Saturday, March 1, 2014

Censorship of Art Exhibit by President Undermines Kennesaw State's Advances

My friend Ruth Stanford is a professor of sculpture at Georgia State. I'm fairly familiar with her work and even helped her with an installation at the Eyedrum several years back. Because of how much I admire her work, I was shocked to learn that Ruth's contribution to the exhibit inaugurating Kennesaw State University's Zuckerman Museum of Art, opening today, was removed by order of KSU's President Daniel Papp. (See this Atlanta Creative Loafing article for details.)
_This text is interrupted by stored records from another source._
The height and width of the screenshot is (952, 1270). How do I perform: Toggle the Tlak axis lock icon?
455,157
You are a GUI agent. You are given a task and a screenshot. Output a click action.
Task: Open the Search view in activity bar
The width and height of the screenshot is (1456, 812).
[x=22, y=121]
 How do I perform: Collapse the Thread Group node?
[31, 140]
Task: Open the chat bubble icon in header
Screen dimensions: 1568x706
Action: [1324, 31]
Image from the installation (courtesy of the artist).
This piece, like many of Ruth's other installations, concerns itself with a setting. In this case it offers a behind the scenes look (in a very real sense of that phrase) at a property acquired as a gift by KSU in 2008 that has a history tainted by racism. Ruth's work is always thoughtful and humane, and this appears to be so here, at least as far as I can tell from the images I have seen of the installation before it was dismantled.
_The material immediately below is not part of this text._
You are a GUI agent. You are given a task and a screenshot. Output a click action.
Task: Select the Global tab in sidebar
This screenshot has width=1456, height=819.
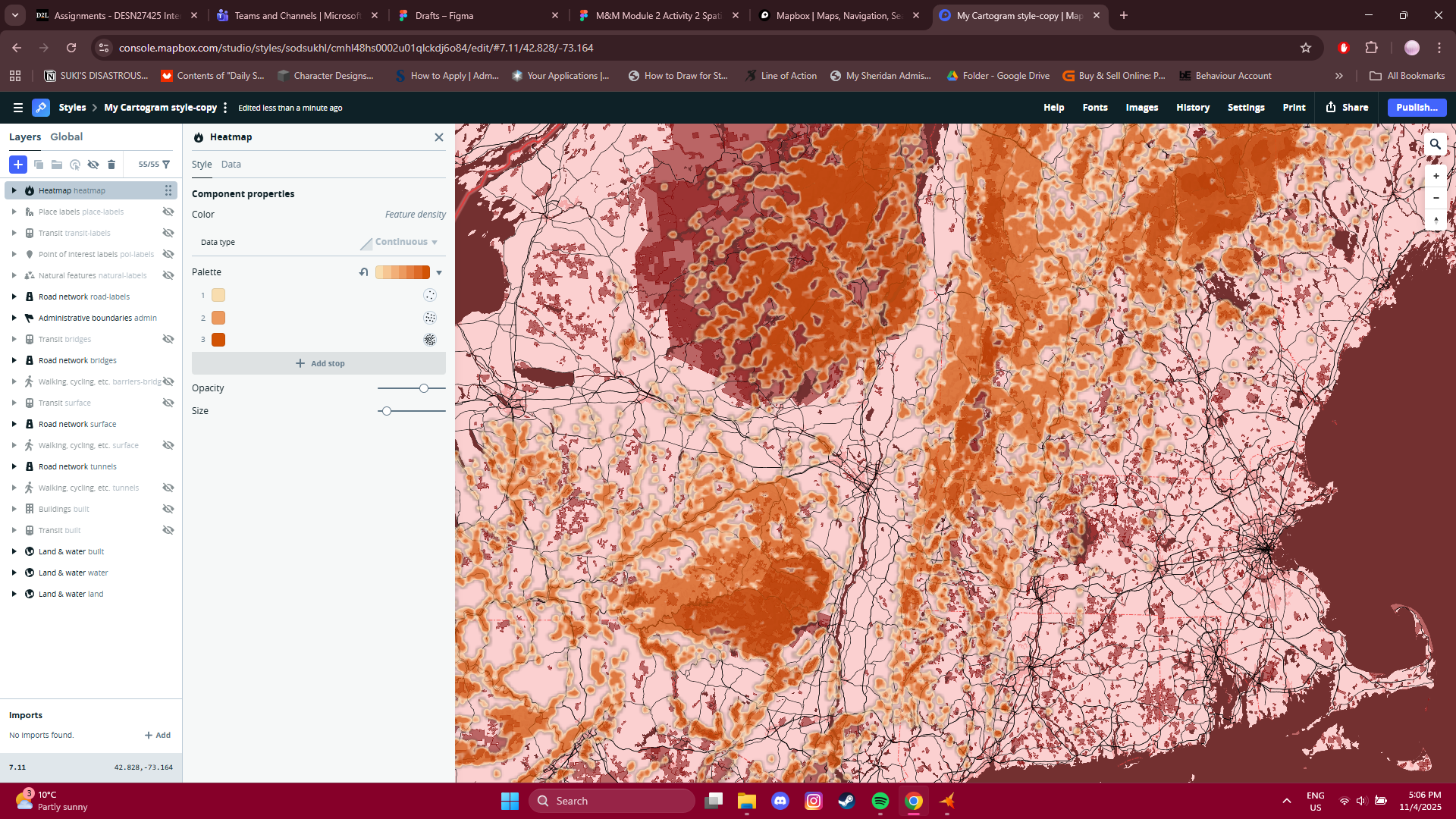click(67, 136)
Although President Papp's record indicates that he is an accomplished scholar of international relations and a very capable university administrator, it does not indicate why he would be particularly qualified to curate an art exhibit, even at his "own" museum. And this may in fact be the crux of the matter, that is that Papp somehow sees the Zuckerman as his own museum, and not as a public trust that he happens to oversee. The job of curating this important exhibit had been assigned to Teresa Reeves and Kirstie Tepper, who had themselves solicited Ruth's participation in the inaugural exhibit.

Ruth, as is her nature, is taking this turn of events very graciously. I imagine her good will has a lot to do with her concerns for the curators who have worked hard to assemble the exhibit and to her fellow artists whose work is included in it. Oddly, it is this kind of respect the curators that was absent in Dr. Papp's ham-handed decision.
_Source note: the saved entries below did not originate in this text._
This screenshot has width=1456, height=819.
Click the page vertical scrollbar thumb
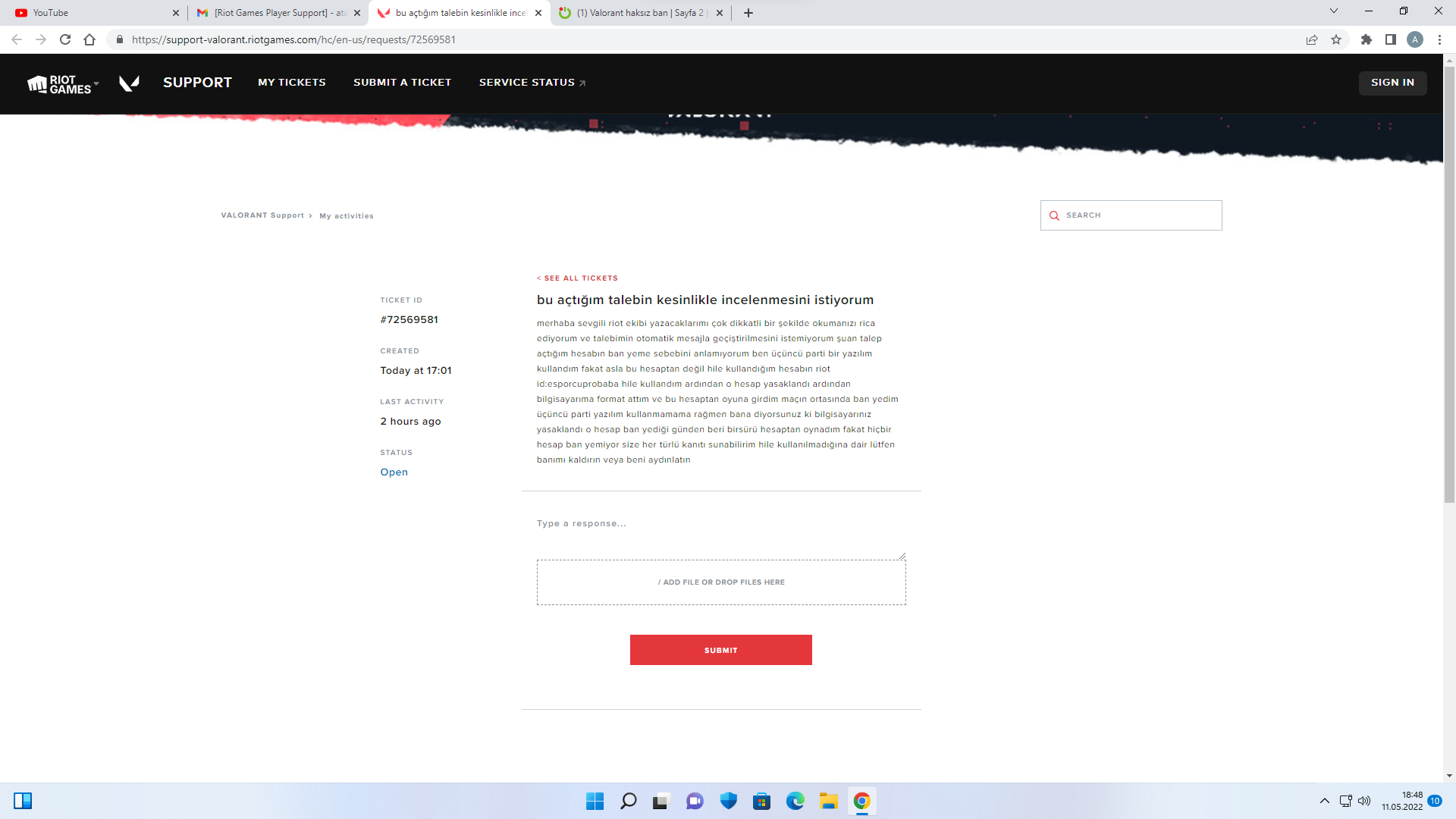(x=1449, y=284)
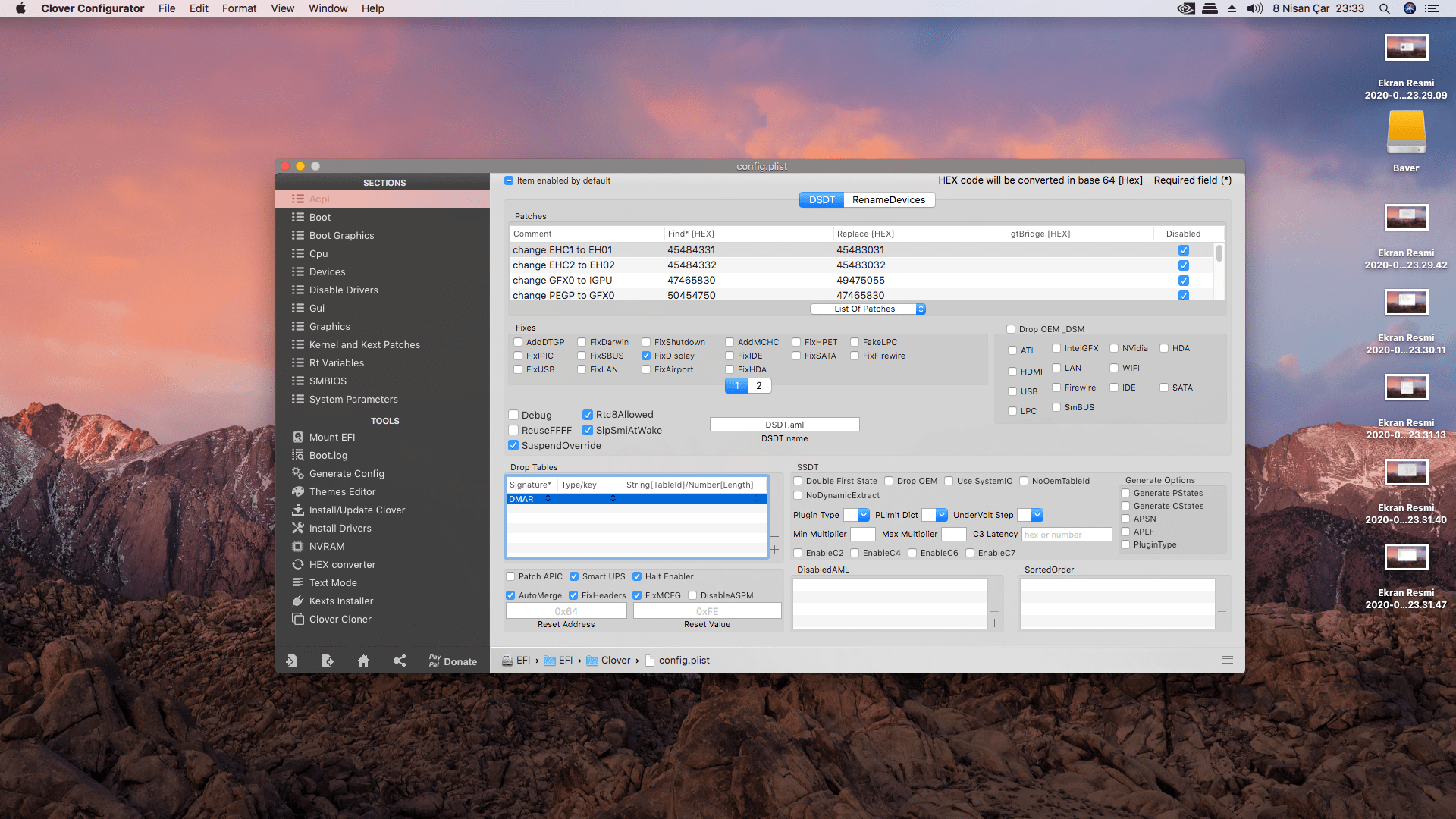This screenshot has width=1456, height=819.
Task: Open the Mount EFI tool
Action: (x=331, y=437)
Sadly, when all is said and done, I think that KSU will be the ultimate victim of this affair.

Ruth's installation will no doubt find a new home, although uprooted from its intended setting it will lose some of the power of the message that she had hoped to convey. And Ruth herself will now proudly join the ranks of artists whose works are distinguished because they cause us to think more deeply about things and, as a result, pose a threat to some people.

Kennesaw State University, though, in spite of struggling quite successfully under President Papp's leadership for the last eight years to establish itself as a first-rank center for learning and research, will now still be seen by many as a cultural backwater with a Philistine at its helm. Sometimes the hallmark of true leadership is knowing one's own limitations.